When Massachusetts was NOT a Sanctuary State

Massachusetts, the heart of the “Yankee” empire, was not always a sanctuary state.   On page 194 of his book, The Slave Catchers (University of North Carolina Press, 1970), historian Stanley W. Campbell wrote that:

“When the Boston Post, on October 30, 1862, reported that five hundred families of contraband Negroes were to be sent to Massachusetts, Governor John Albion Andrew promptly refused to permit them to come.”  This prompted the editor of the National Intelligencer to write:

“It . . . seems that the introduction of members of this oppressed race into a State where they are supposed to have so many sympathizing friends is not regarded with favor by the people of Massachusetts . . . .  The ‘African’ is a ‘brother,’ but South Carolina, not Massachusetts, is left to be the ‘brother’s keeper.'”

These were “families who were faced with disease and starvation and in need of help,” wrote Campbell.  He then says it is “ironic” that Massachusetts refused to help these poor souls because even a decent scholar like himself was apparently bamboozled by the Official (false) History of the war — that equality-loving New England Yankees were willing to die by the tens of thousands purely for the benefit of black strangers in the South.

Reminds one of how Nancy Pelosi and other bigshot Democrats threw an apoplectic fit when Trump proposed sending illegal aliens (“little gifts of love,” as Nancy called them) to sanctuary cities like San Francisco.

-.-.-

§ Directions for this task:
Please copy word for word the part of the Massachusetts sanctuary page starting at "Reminds one of" and ending at "like San Francisco.". Nothing in the records matters for this.

§ Supplied data:

-.-.-

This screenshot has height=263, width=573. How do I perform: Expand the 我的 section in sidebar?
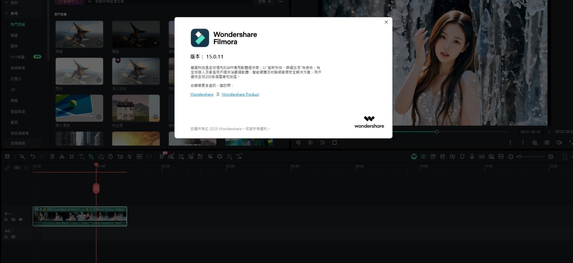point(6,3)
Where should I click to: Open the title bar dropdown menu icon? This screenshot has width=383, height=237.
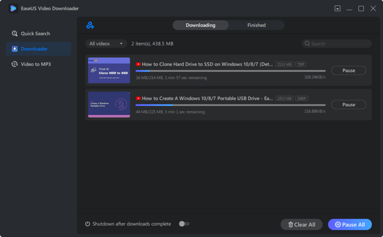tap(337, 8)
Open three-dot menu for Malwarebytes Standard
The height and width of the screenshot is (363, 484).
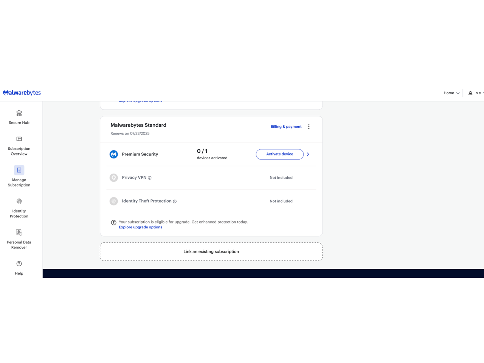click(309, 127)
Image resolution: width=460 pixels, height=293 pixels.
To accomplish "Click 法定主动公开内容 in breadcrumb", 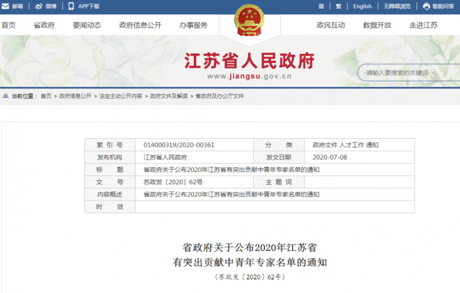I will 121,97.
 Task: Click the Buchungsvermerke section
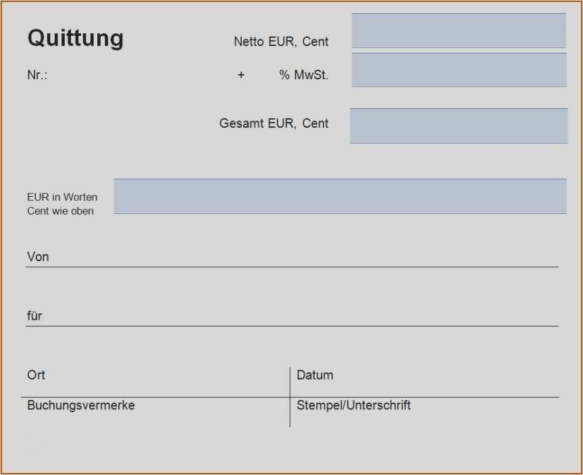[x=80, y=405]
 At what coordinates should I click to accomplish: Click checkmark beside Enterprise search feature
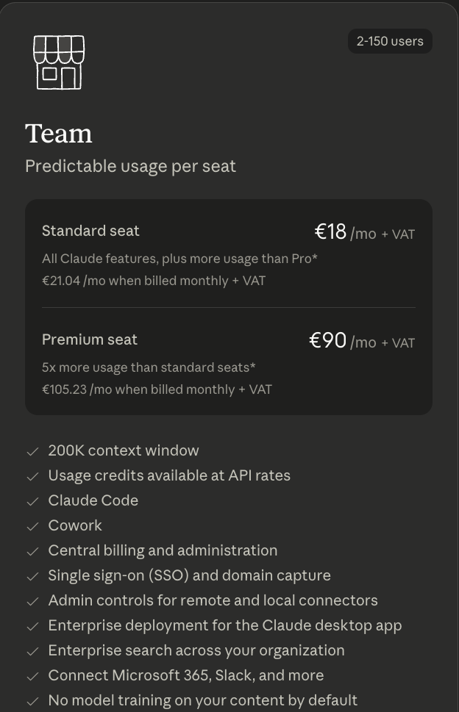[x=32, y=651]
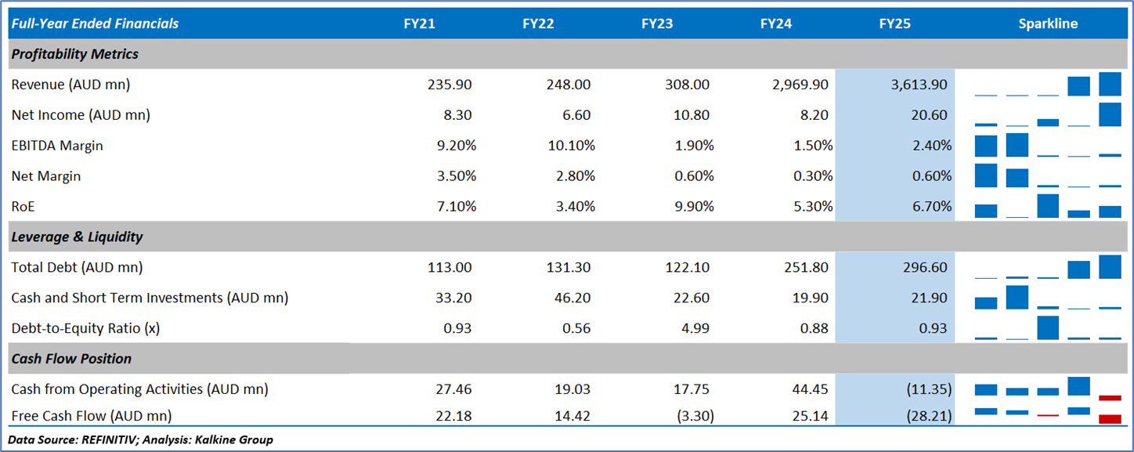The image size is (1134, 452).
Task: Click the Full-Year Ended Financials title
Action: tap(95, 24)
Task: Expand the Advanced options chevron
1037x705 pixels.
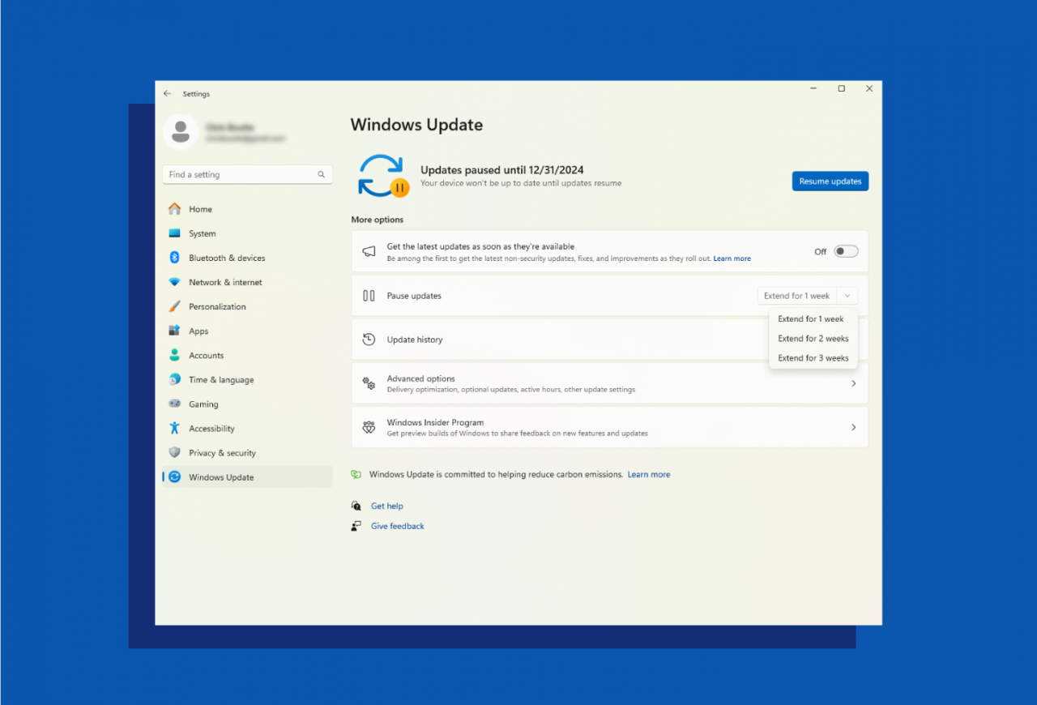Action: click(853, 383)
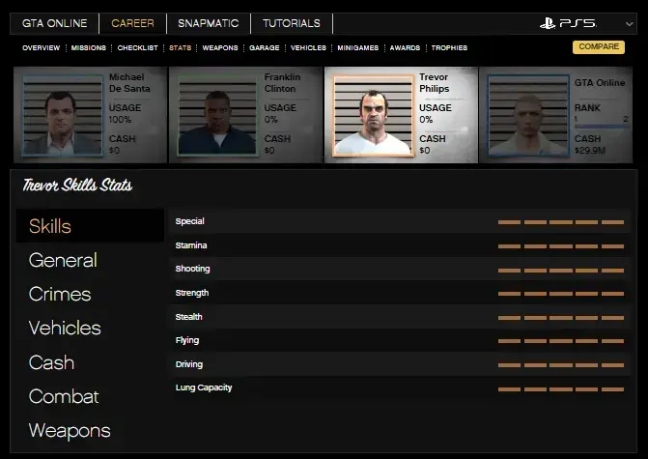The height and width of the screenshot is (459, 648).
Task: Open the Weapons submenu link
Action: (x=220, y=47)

-.-.-

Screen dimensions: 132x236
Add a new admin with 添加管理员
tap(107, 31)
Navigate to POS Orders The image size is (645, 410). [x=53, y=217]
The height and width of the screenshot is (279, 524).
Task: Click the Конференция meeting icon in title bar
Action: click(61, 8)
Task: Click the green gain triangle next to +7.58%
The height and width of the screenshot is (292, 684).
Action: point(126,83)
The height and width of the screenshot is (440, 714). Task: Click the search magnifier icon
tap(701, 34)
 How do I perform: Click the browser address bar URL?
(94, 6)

-.-.-

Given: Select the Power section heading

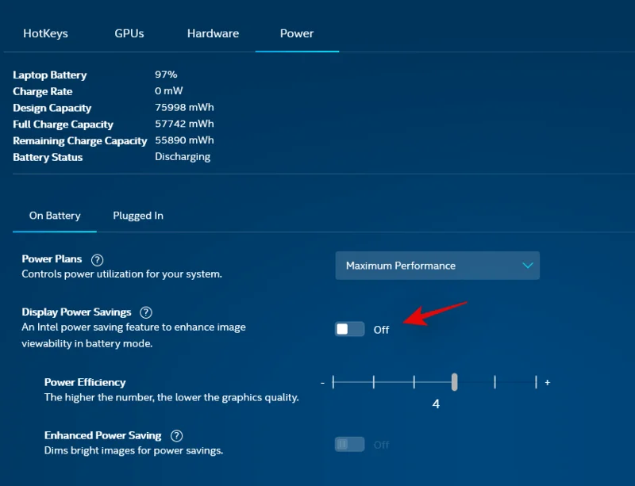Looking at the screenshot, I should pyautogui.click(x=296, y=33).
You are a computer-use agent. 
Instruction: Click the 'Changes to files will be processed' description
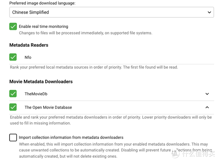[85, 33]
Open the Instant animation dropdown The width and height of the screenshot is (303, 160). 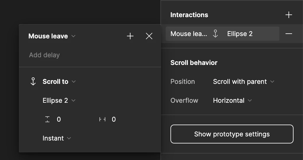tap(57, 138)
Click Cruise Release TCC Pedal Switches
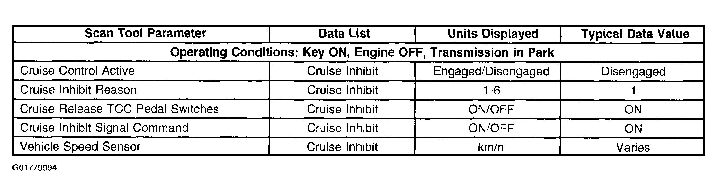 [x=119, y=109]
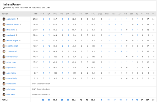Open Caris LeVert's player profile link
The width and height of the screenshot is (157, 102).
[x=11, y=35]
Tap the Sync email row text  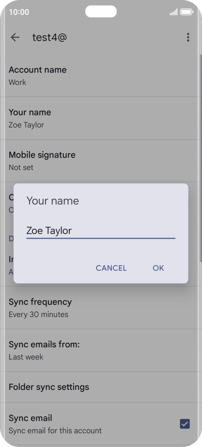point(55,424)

-.-.-

§ Response for this exercise:
Reminds one of how Nancy Pelosi and other bigshot Democrats threw an apoplectic fit when Trump proposed sending illegal aliens (“little gifts of love,” as Nancy called them) to sanctuary cities like San Francisco.